Proving the claim for a finitely generated module $M$, let $<x_1,\dots , x_r>_A$ be a minimal generating set of $M$ and $\sum_{i=1}^r a_ix_i = 0$. Since $A$ is local, by Nakayama's Lemma we have that $<\bar{x_1},\dots ,\bar{x_r}>_{A/\mathfrak{m}}$ is a generating set of the $A/\mathfrak{m}$-vector space $M/\mathfrak{m}M$. Since $r$ is minimal, the set is also linearly independent and thus $\sum_{i=1} \bar{a_i}\bar{x_i} = 0 \implies \bar{a_i} = \bar{0}$ for all $i = 1, \dots , r$. That means $a_i \in \mathfrak{m}$. Now it remains to show that $a_i$ is invertible, but how exactly can we do this?

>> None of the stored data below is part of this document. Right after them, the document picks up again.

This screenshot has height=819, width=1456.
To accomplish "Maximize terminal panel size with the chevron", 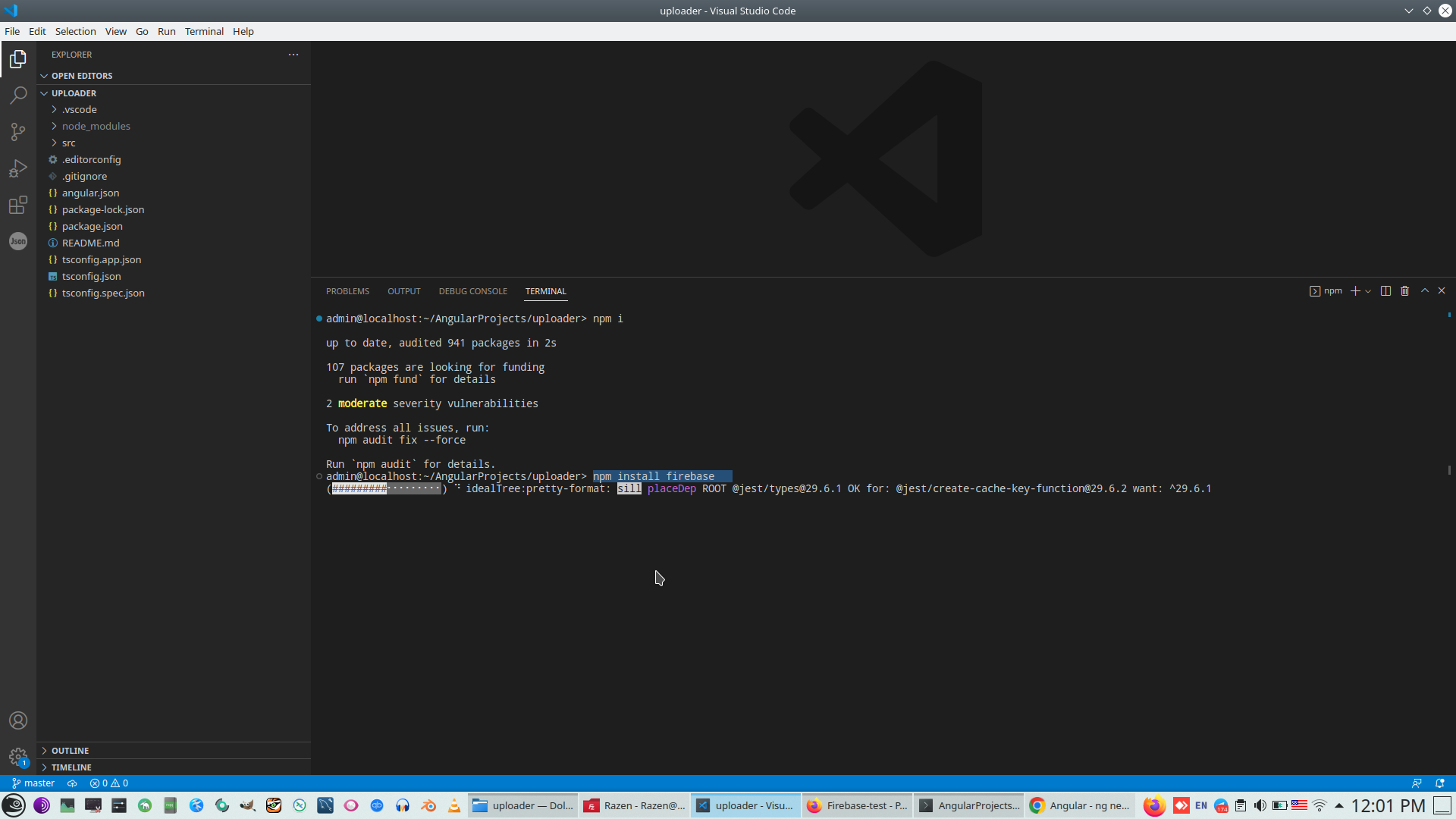I will pos(1425,291).
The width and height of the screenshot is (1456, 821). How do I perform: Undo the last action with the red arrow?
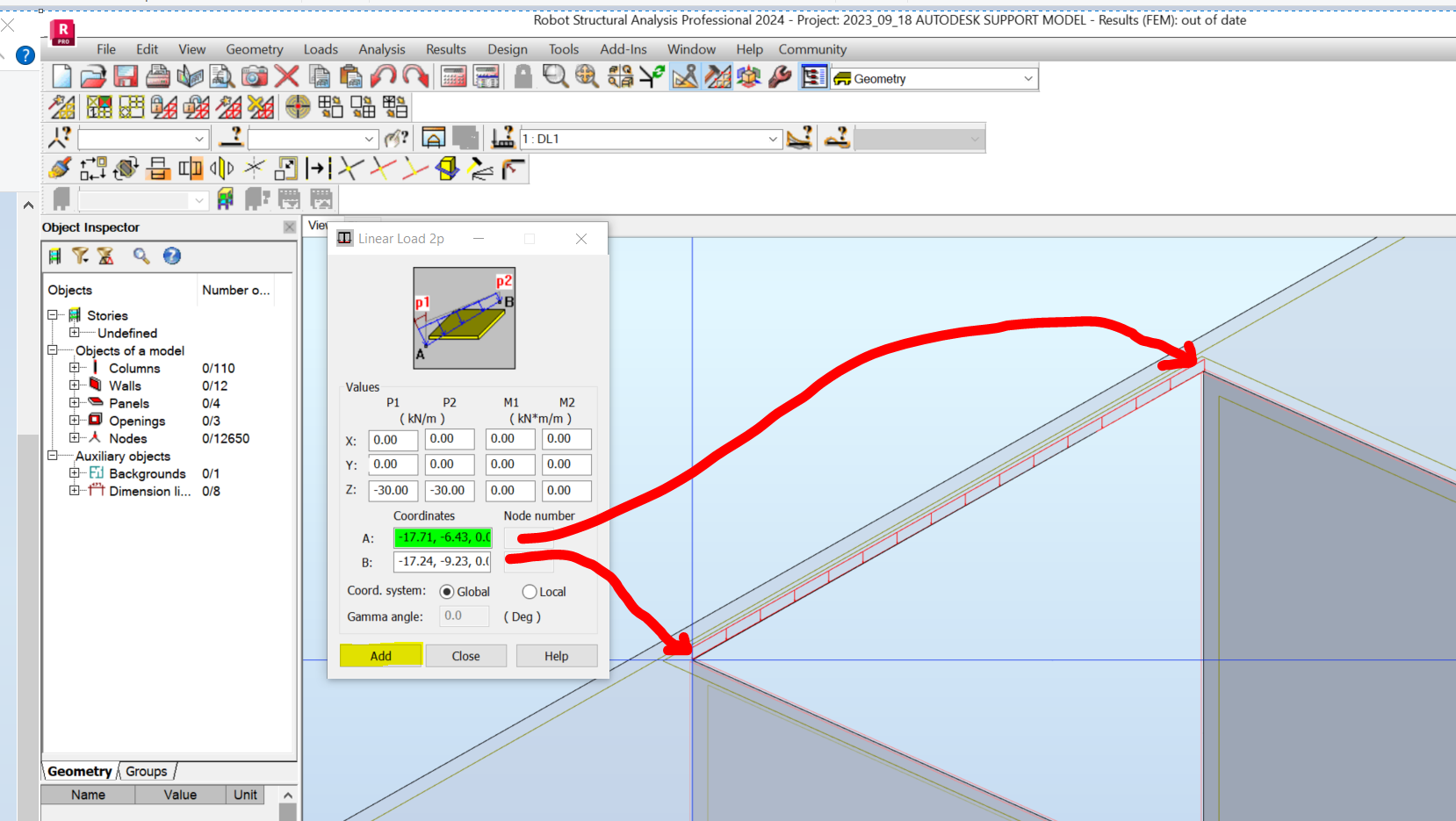click(384, 76)
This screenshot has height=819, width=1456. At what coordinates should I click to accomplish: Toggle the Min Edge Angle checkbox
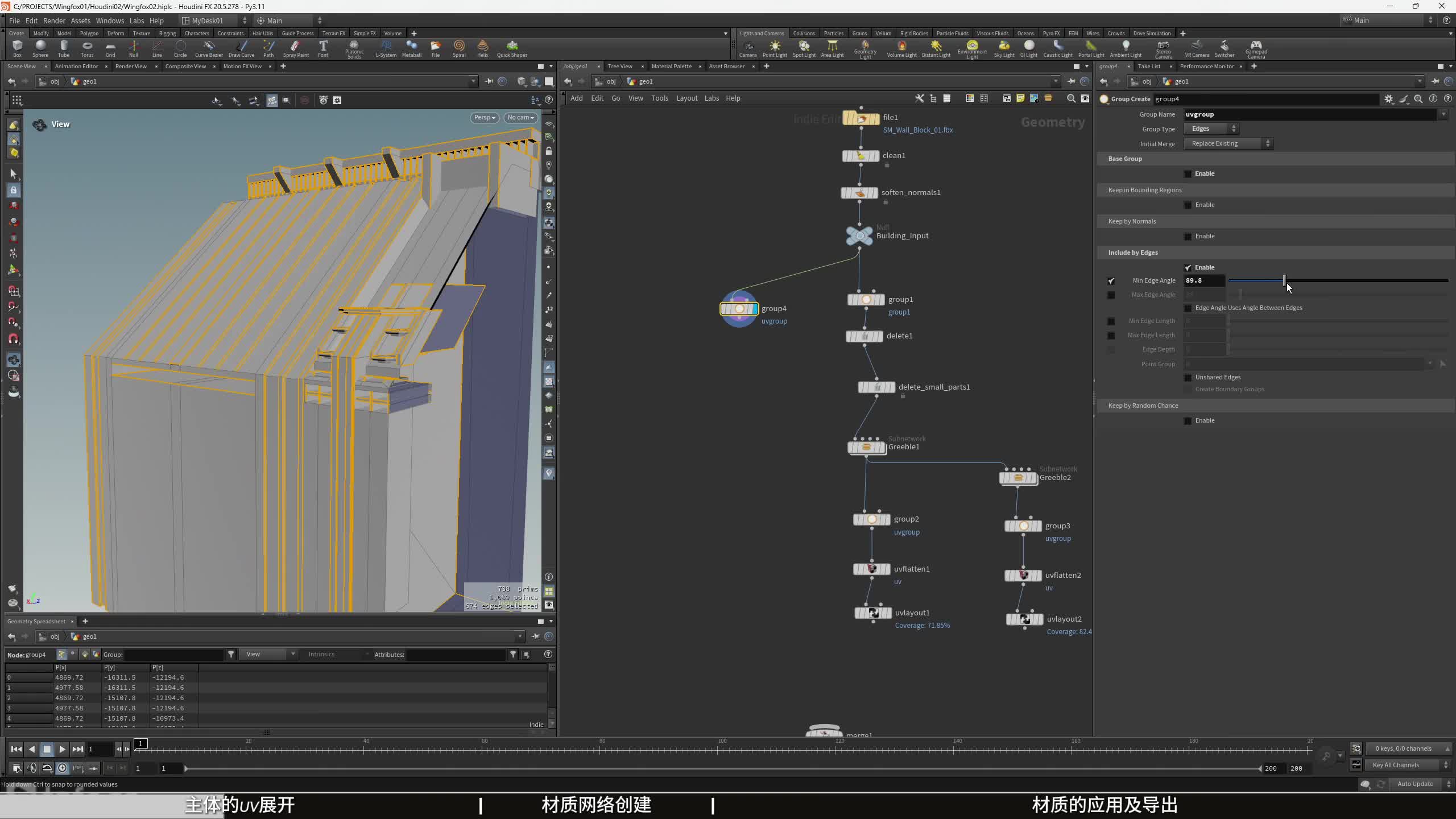[1111, 281]
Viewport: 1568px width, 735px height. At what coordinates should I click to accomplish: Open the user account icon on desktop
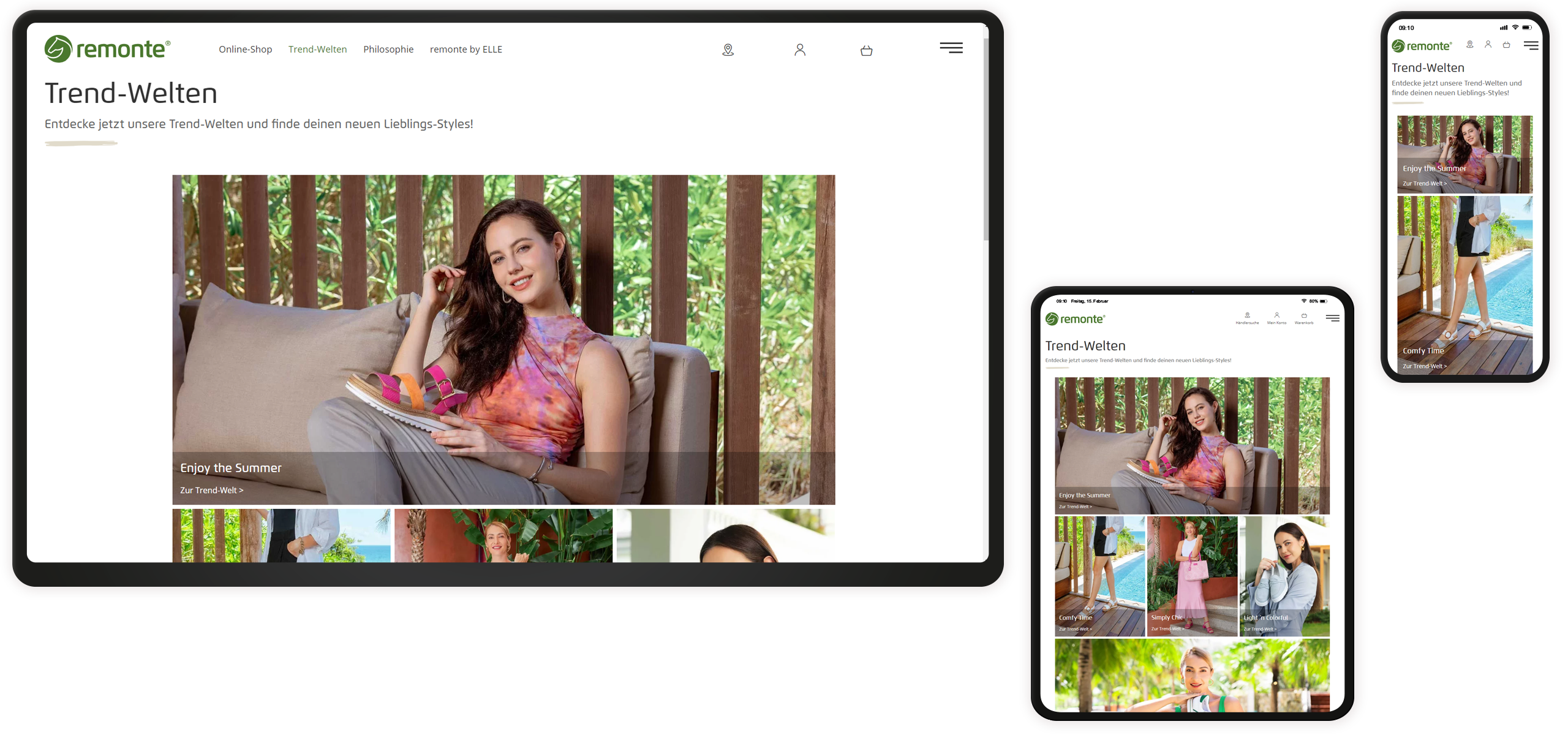[800, 50]
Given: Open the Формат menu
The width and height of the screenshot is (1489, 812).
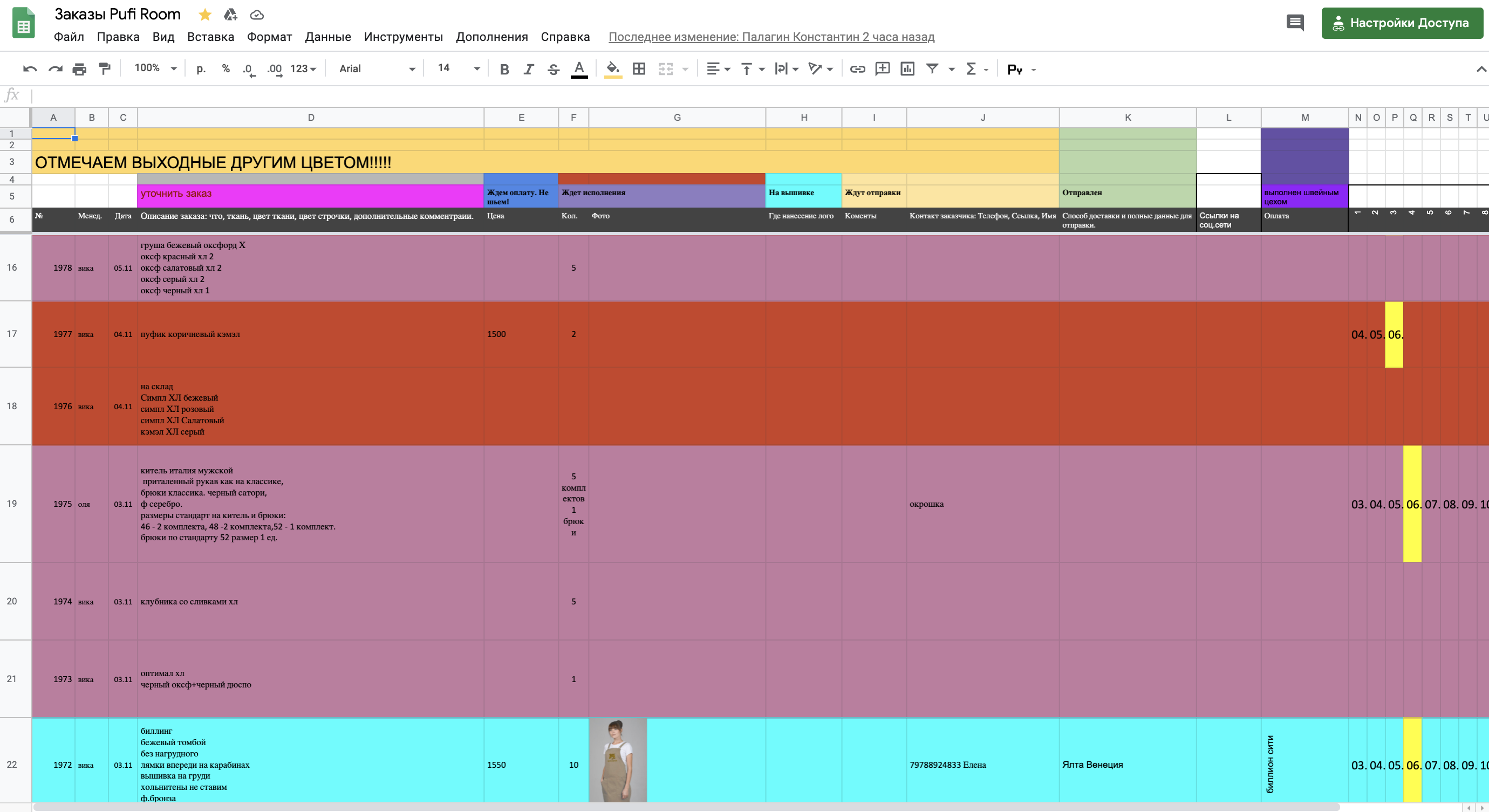Looking at the screenshot, I should tap(269, 36).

Any module is the filtered colimit of its finitely generated submodules. Also, submodules of torsionfree modules are torsionfree, and filtered colimits of flat modules are flat. This is why it suffices to prove that finitely generated torsionfree modules are flat, or even free.
So let $M$ be a finitely generated $A$-module, where $ A$ is a valuation ring. Choose $m_1,\dotsc,m_n \in M$ such that $[m_1],\dotsc,[m_n]$ is a $A/\mathfrak{m}$-basis of $M/\mathfrak{m}M$. By Nakayama's Lemma, $m_1,\dotsc,m_n$ is a generating set of $M$. We show that it is linearly independent. Assume $\sum_{i=1}^{n} a_i m_i = 0$ for some $a_1,\dotsc,a_n \in A$. Since $A$ is a valuation ring, some coefficient $ a_j$ divides all others. If $a_j=0$, we are done. Otherwise, the relation becomes $a_j \sum_{i=1}^{n} a_i/a_j \cdot m_i=0$, and since $M$ is torsionfree this implies $ \sum_{i=1}^{n} a_i/a_j \cdot m_i=0$. But since the $[m_1],\dotsc,[m_n]$ are linearly independent over $A/\mathfrak{m}$, we have $a_i/a_j \in \mathfrak{m}$ for all $i$, which fails for $i=j$.
A different proof, using the equational criterion of flatness, can be found in Stacks, Tag 0539.